First Church in Cambridge
The 6th meeting house of the First Church in Cambridge, built in 1871, is a stone building at the corner of Garden and Mason Streets. The brass cockerel atop the tower overlooks the Cambridge Common and keeps a watchful eye on Harvard Yard, two blocks away. The exterior of the building illustrates the early Gothic revival period while the sanctuary interior is eclectic with Victorian, Byzantine, and contemporary elements. The stained glass windows by the Tiffany, Lafarge, and Cummings studios provide a colorful and lively environment. In the 1920s there was a major addition to the church: the Parish House with the chapel, offices, classrooms and meeting halls were added. The building is not only the focus for a worshiping congregation, but also functions as a center for the surrounding Cambridge community housing a nursery school, homeless shelter, and other compatible activities.
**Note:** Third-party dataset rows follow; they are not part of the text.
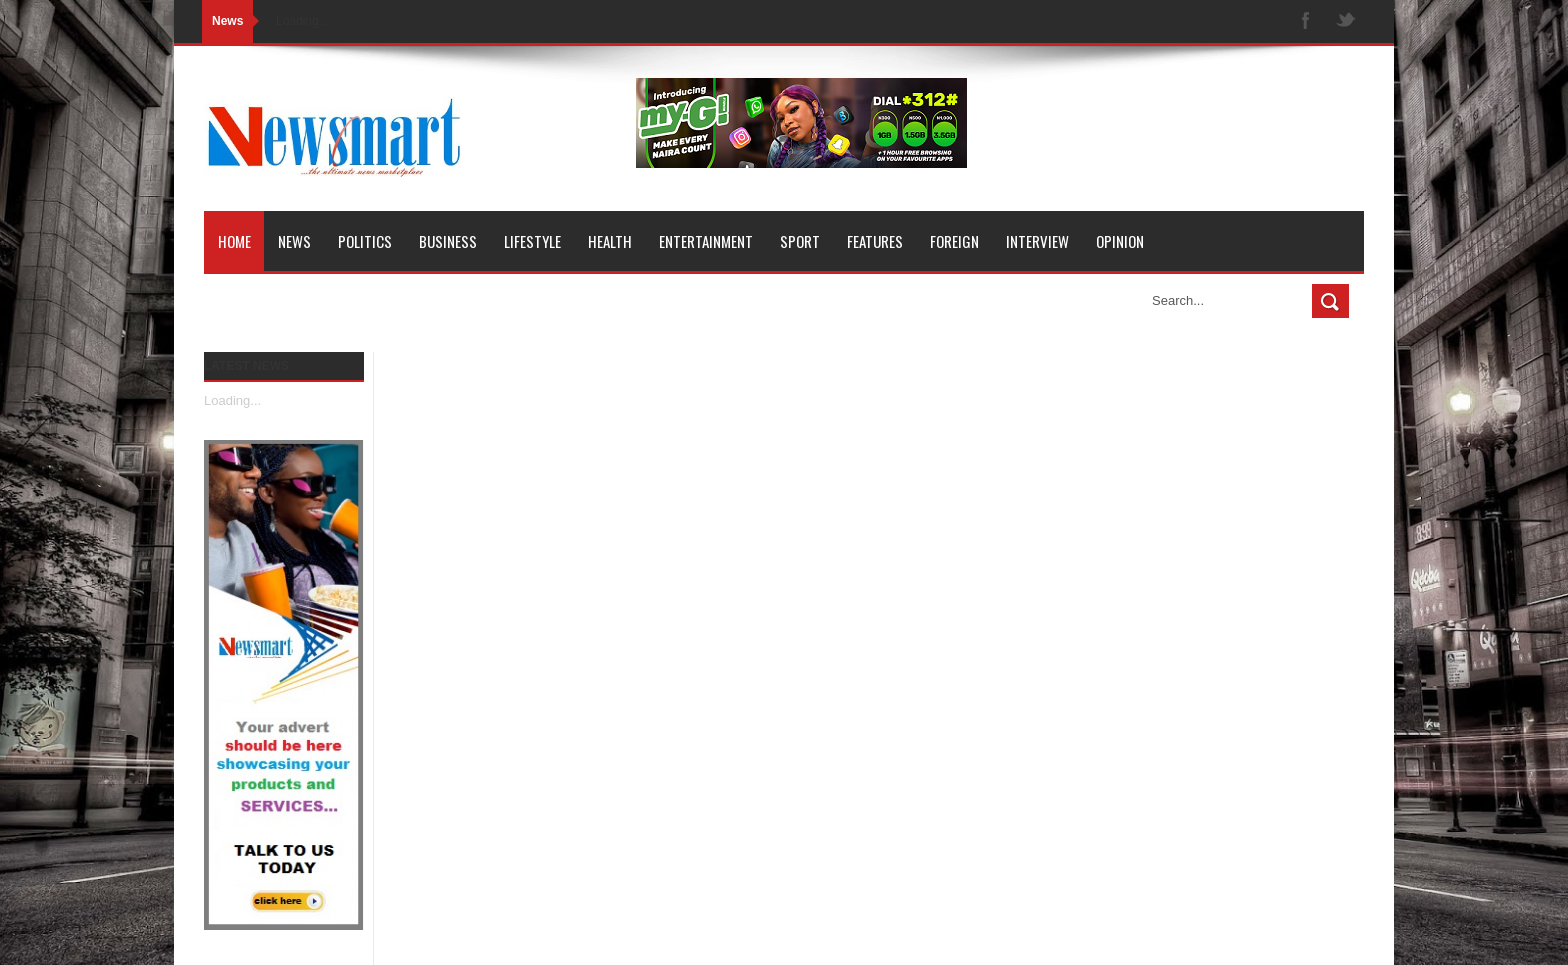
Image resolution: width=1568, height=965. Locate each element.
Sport (800, 241)
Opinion (1120, 241)
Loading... (232, 400)
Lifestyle (532, 241)
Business (448, 241)
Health (610, 241)
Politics (365, 241)
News (294, 241)
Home (234, 241)
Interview (1037, 241)
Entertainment (706, 241)
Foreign (954, 241)
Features (875, 241)
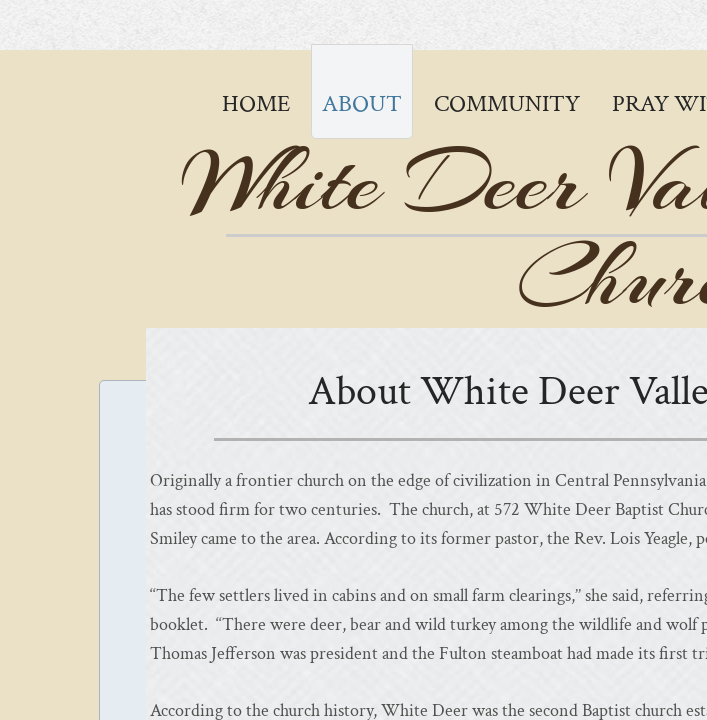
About (362, 103)
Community (507, 103)
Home (256, 103)
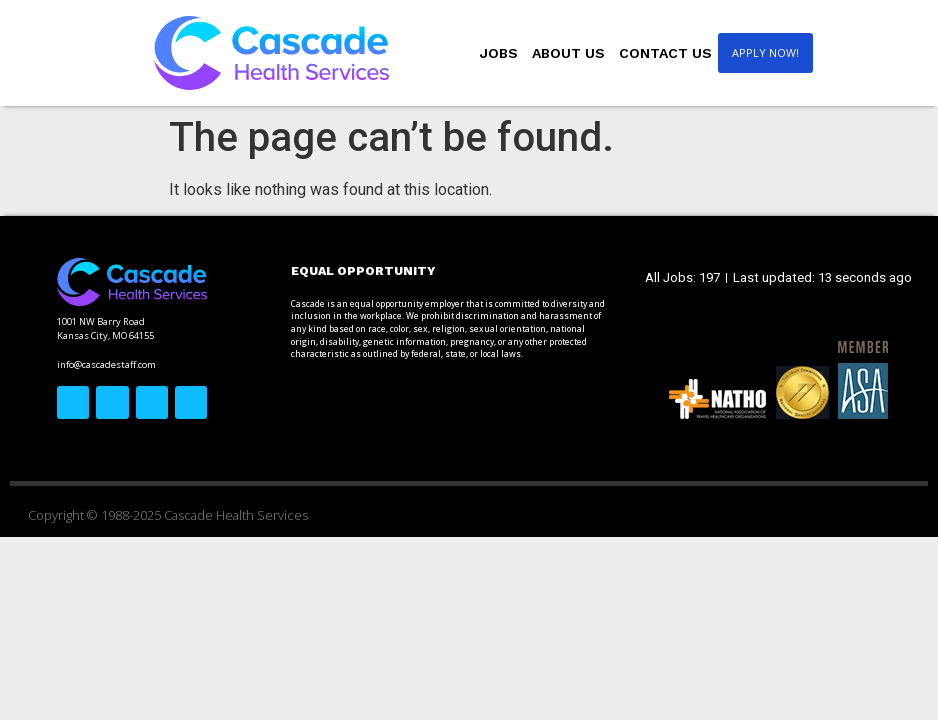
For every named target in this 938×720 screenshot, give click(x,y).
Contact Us (665, 53)
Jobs (499, 53)
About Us (568, 53)
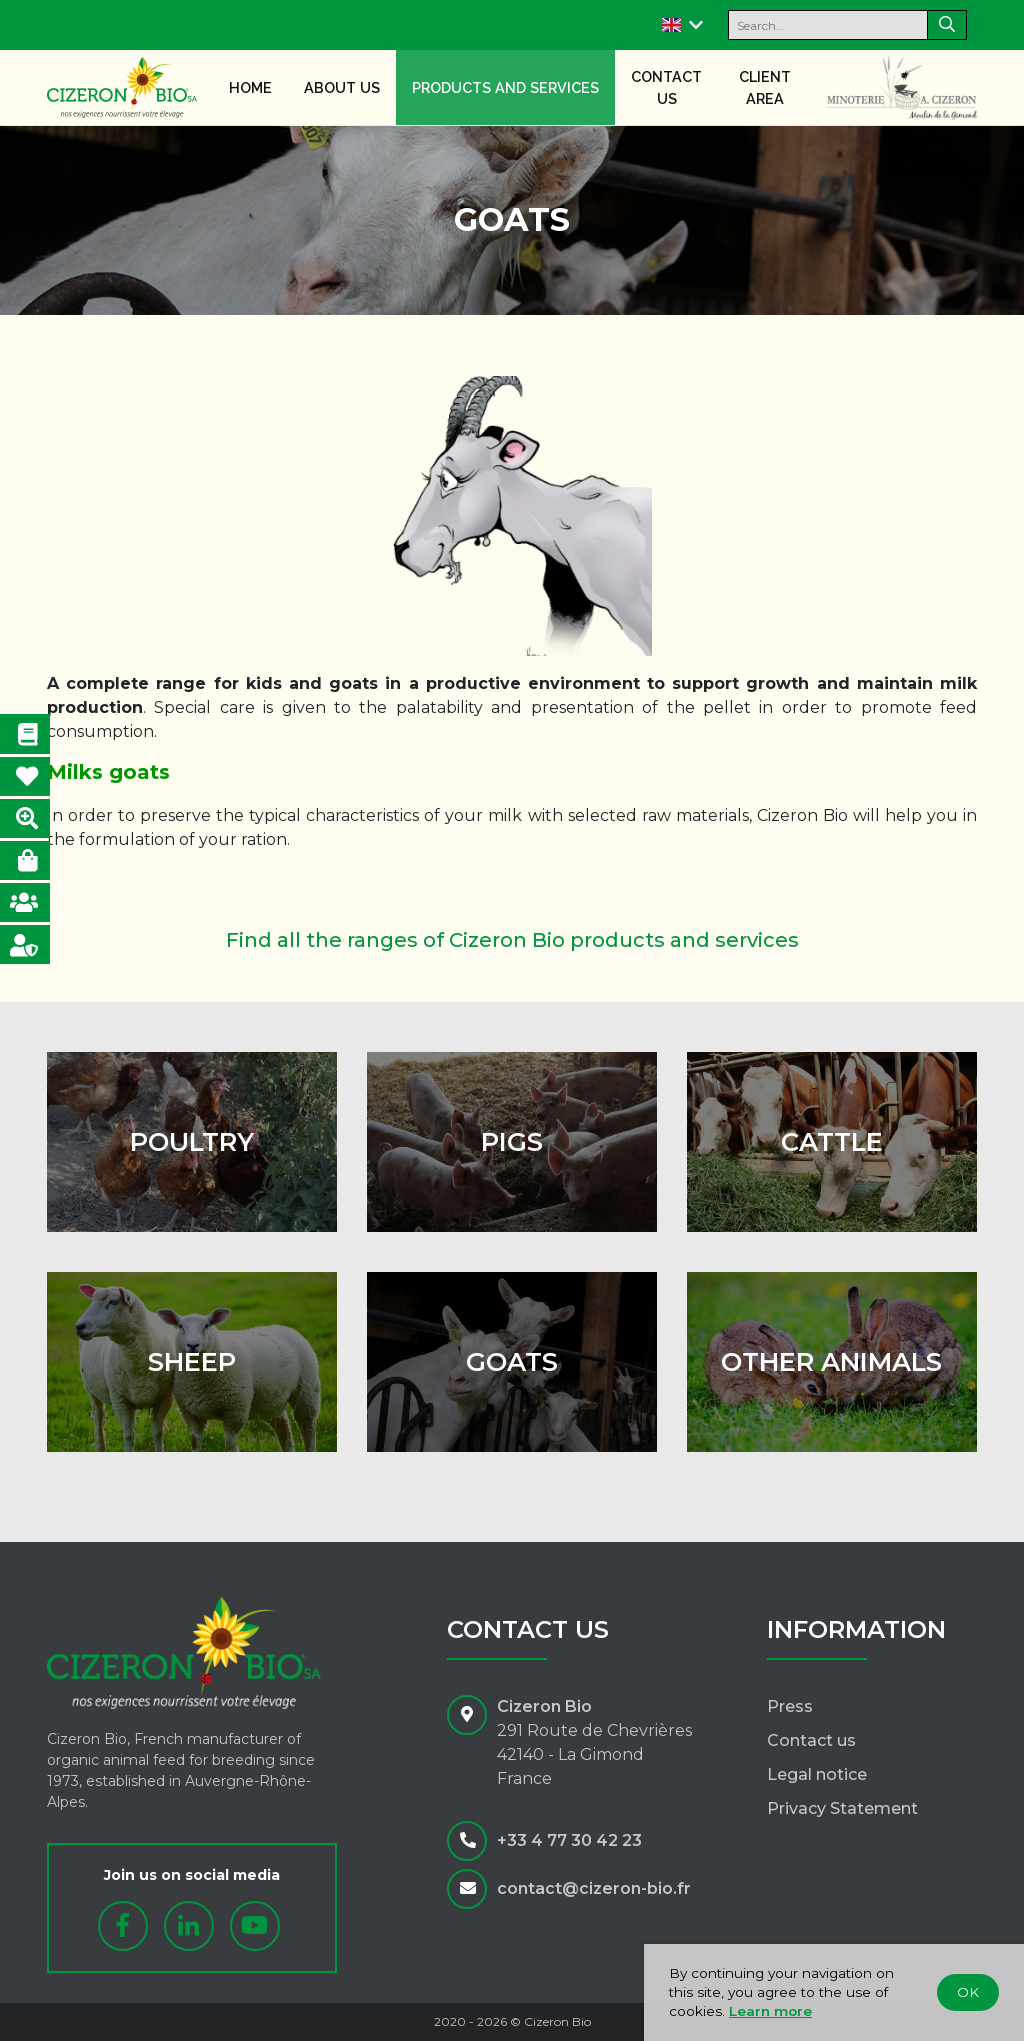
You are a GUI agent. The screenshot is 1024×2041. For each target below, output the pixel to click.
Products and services (505, 87)
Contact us (666, 87)
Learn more (770, 2011)
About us (342, 87)
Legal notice (817, 1774)
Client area (765, 87)
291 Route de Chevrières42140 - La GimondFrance (594, 1754)
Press (790, 1706)
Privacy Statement (842, 1808)
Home (250, 87)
Most recently renovated in 2000, the sanctuary seats 450-500, including the balcony and north transept. The sanctuary features excellent acoustics, the 1972 Frobenius tracker organ, and a Kawai grand piano. The platform of the performance space is wheelchair accessible and measures approximately, 29’ x 46’, plus the south transept choral risers, which seat 35, and the apse. Architectural features include a polygonal vaulted ceiling, hardwood maple floors, gilded dome in the apse, and beautiful stained glass by Louis Comfort Tiffany and others. The sanctuary is used by many groups for worship, lectures, concerts, and rehearsals throughout the year.